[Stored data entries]

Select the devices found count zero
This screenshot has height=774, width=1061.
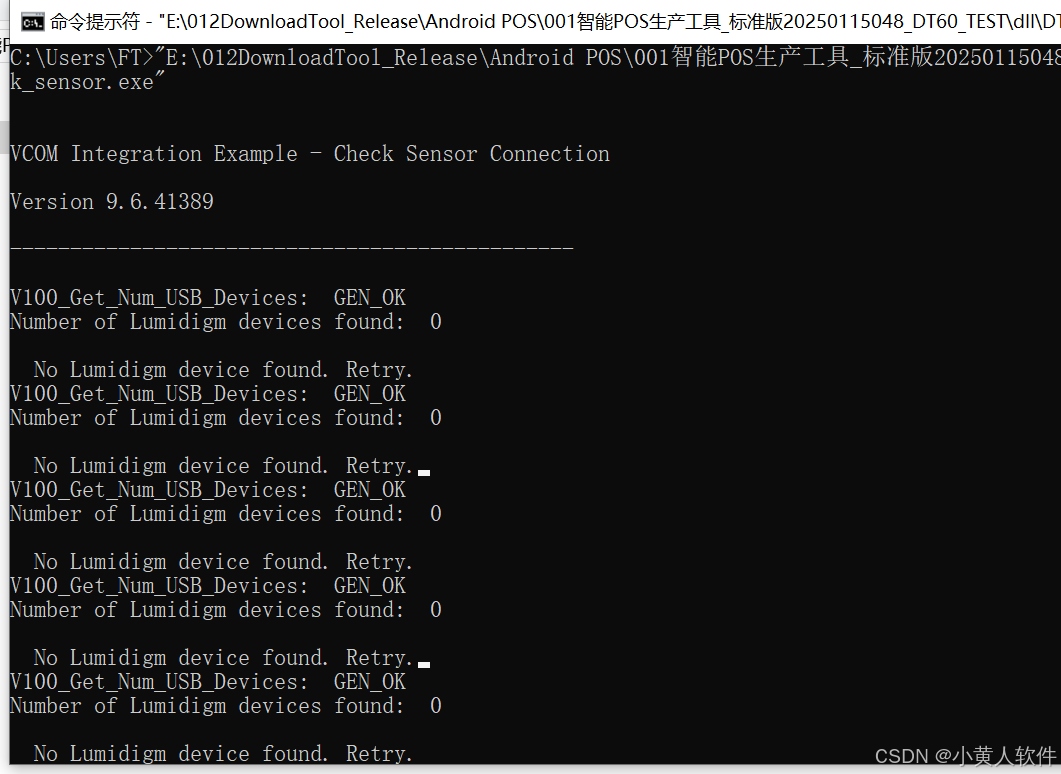coord(434,321)
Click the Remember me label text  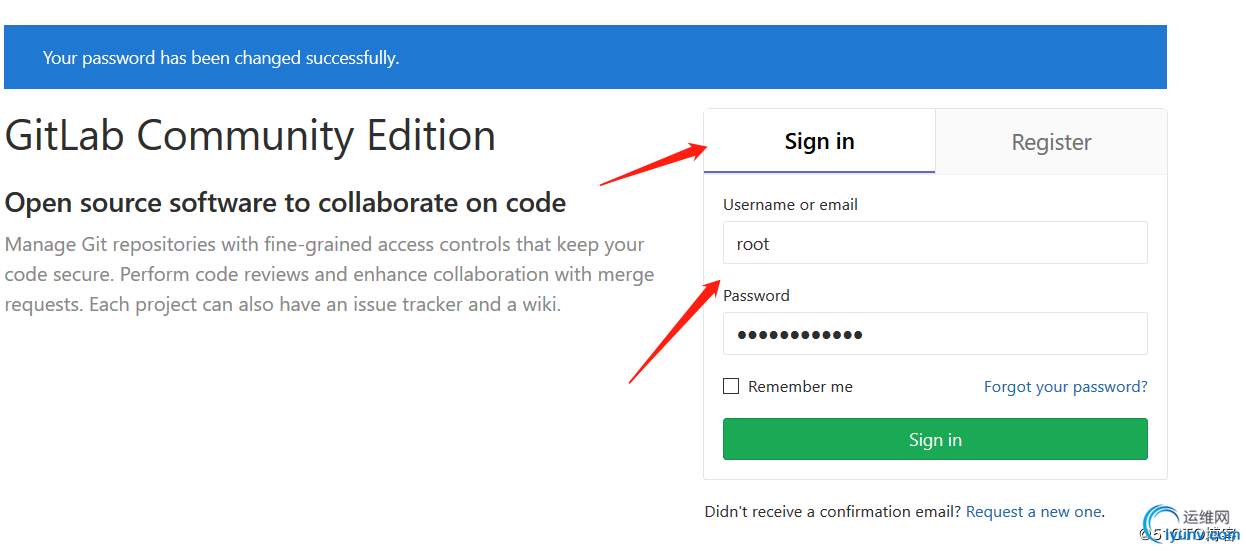tap(800, 386)
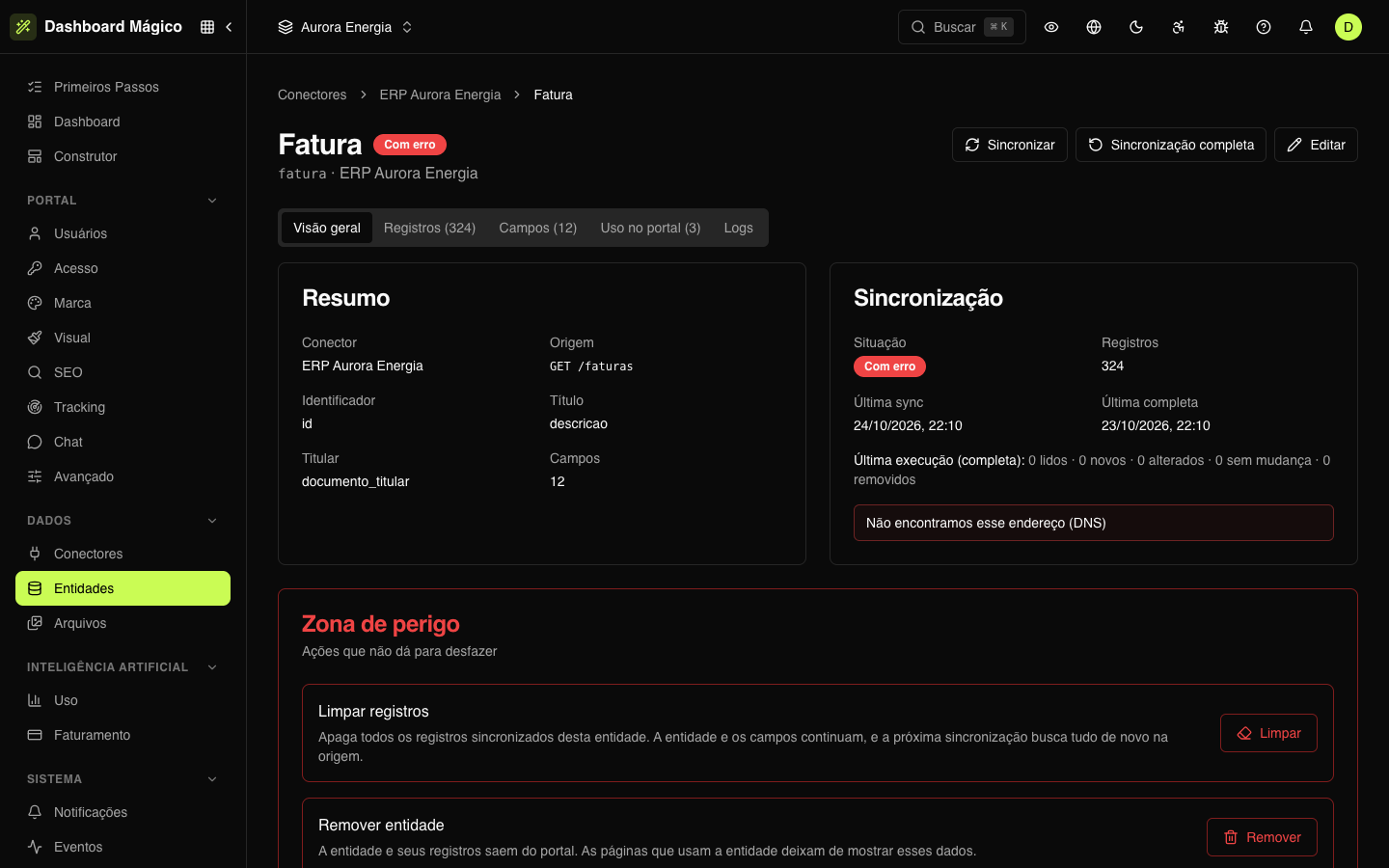Open the Aurora Energia workspace switcher
1389x868 pixels.
coord(345,27)
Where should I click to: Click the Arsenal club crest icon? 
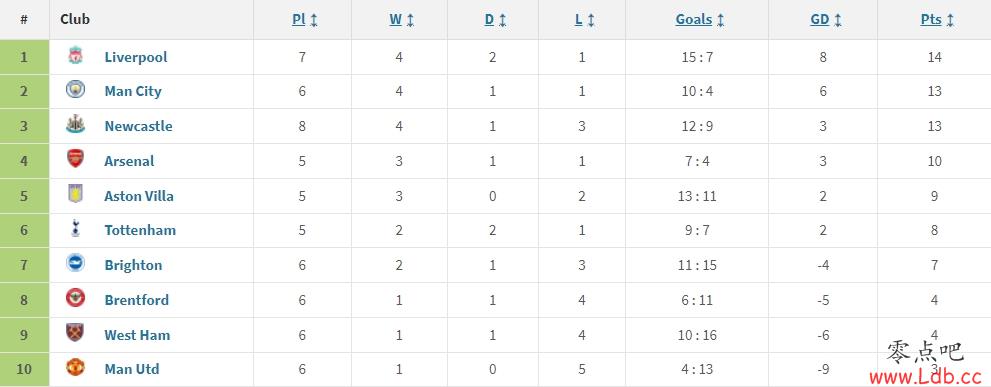(75, 159)
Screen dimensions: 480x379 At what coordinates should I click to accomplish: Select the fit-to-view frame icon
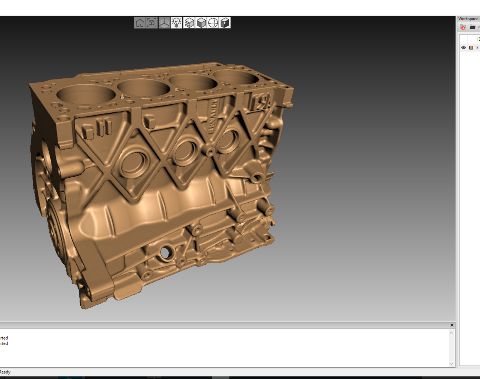[152, 23]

* **Assigned task**: Of the entries above, print exactly those lines that run from the one containing "Where should I" through the last line, excluding any pictures.

* **Task answer**:
Where should I click to: Click the Arsenal club crest icon? 
(75, 159)
Screen dimensions: 480x379 At what coordinates should I click to accomplish: Select the fit-to-view frame icon
[152, 23]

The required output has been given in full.